*What the task requires*. Take the lines from the one containing "You are a computer-use" through the final line below and restate them exactly. Omit the pictures.

[Start of section]

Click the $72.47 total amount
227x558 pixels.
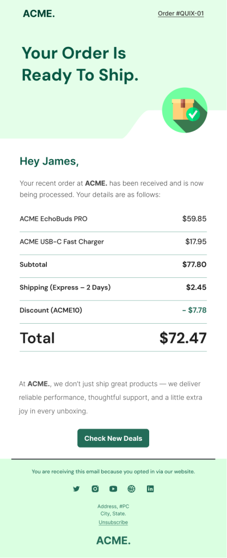click(x=183, y=338)
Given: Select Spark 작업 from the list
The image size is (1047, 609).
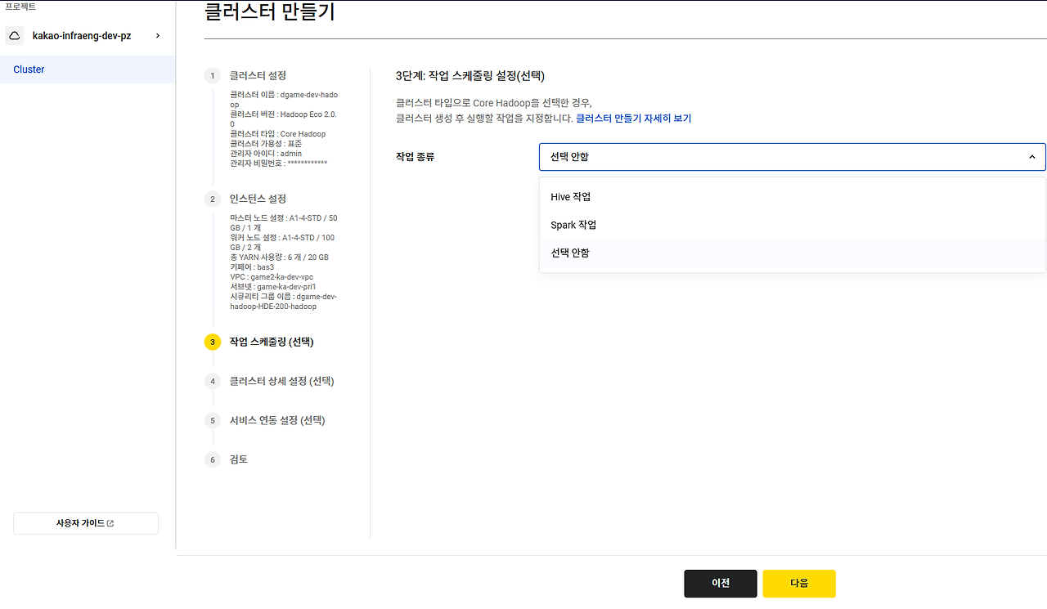Looking at the screenshot, I should tap(573, 224).

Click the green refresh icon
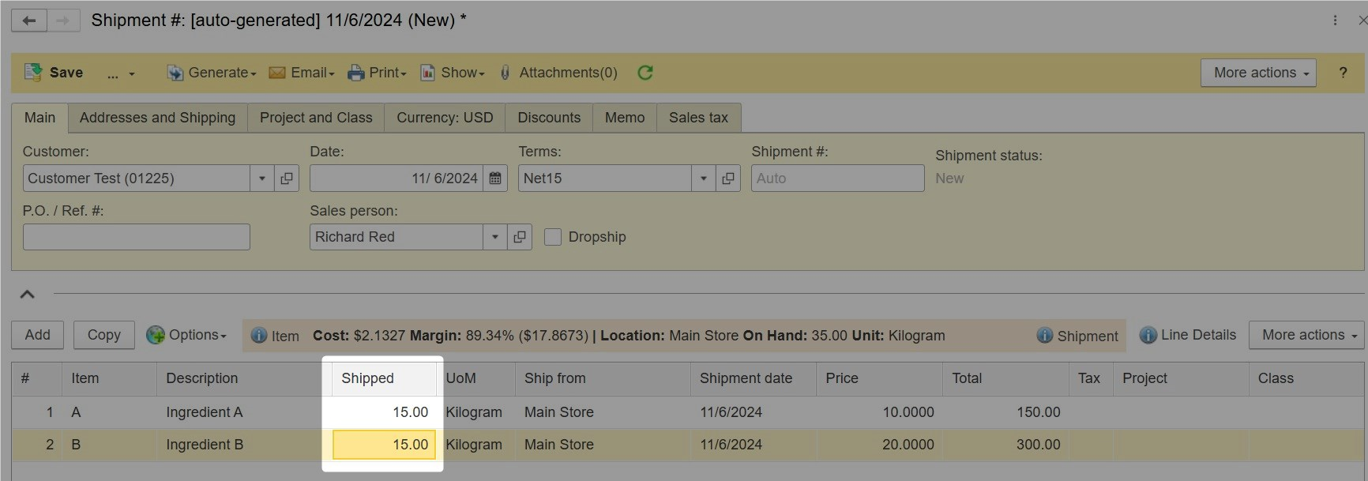click(x=645, y=73)
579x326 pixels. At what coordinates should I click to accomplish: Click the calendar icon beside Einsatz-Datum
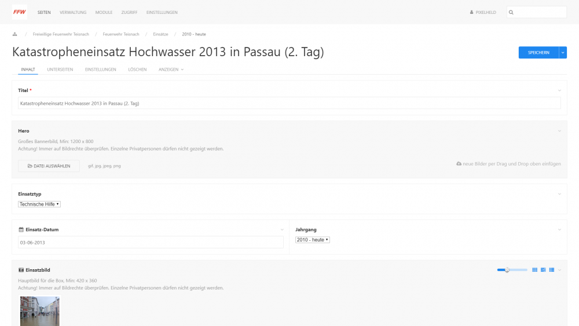click(x=21, y=230)
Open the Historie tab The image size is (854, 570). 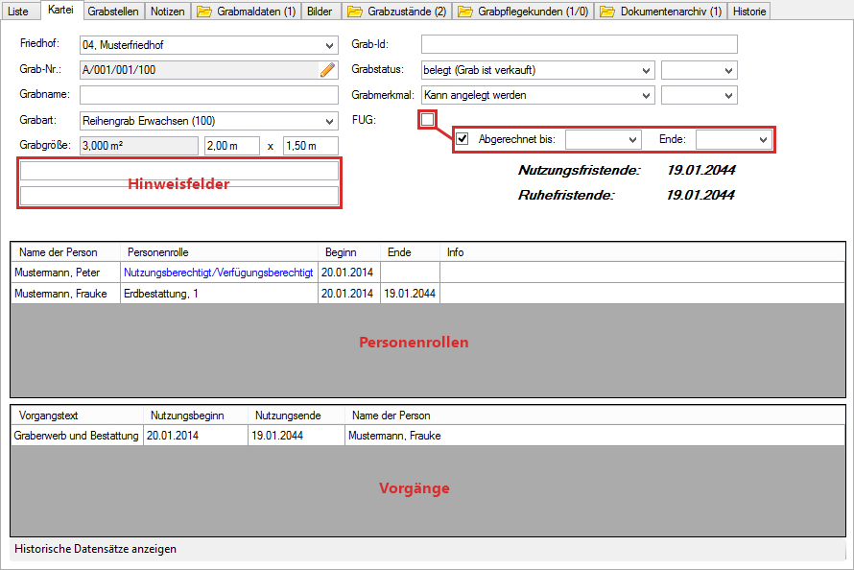(x=748, y=12)
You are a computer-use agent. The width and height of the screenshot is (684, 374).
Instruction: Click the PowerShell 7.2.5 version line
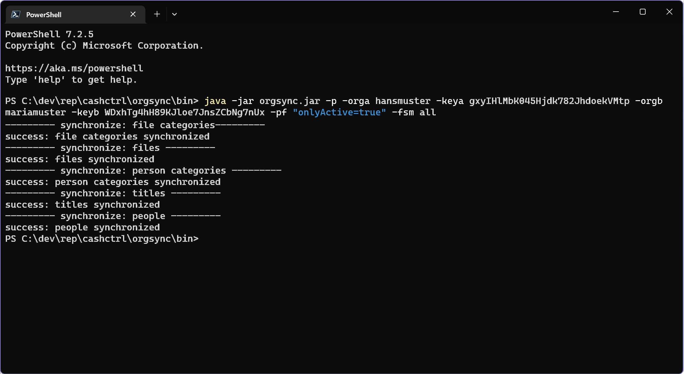coord(49,34)
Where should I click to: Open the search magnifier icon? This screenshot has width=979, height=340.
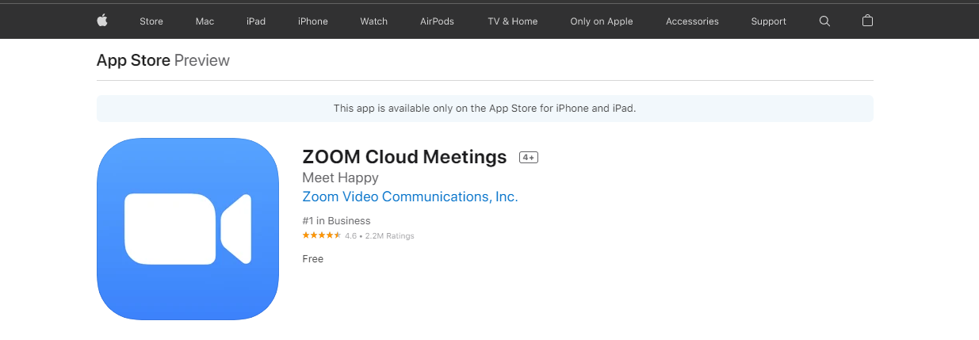coord(824,21)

[End of section]

*Answer to this task*.
You are a computer-use agent. The width and height of the screenshot is (684, 374).
Instruction: Click the PowerShell 7.2.5 version line
coord(49,34)
Where should I click to: Open the search magnifier icon? This screenshot has width=979, height=340.
coord(824,21)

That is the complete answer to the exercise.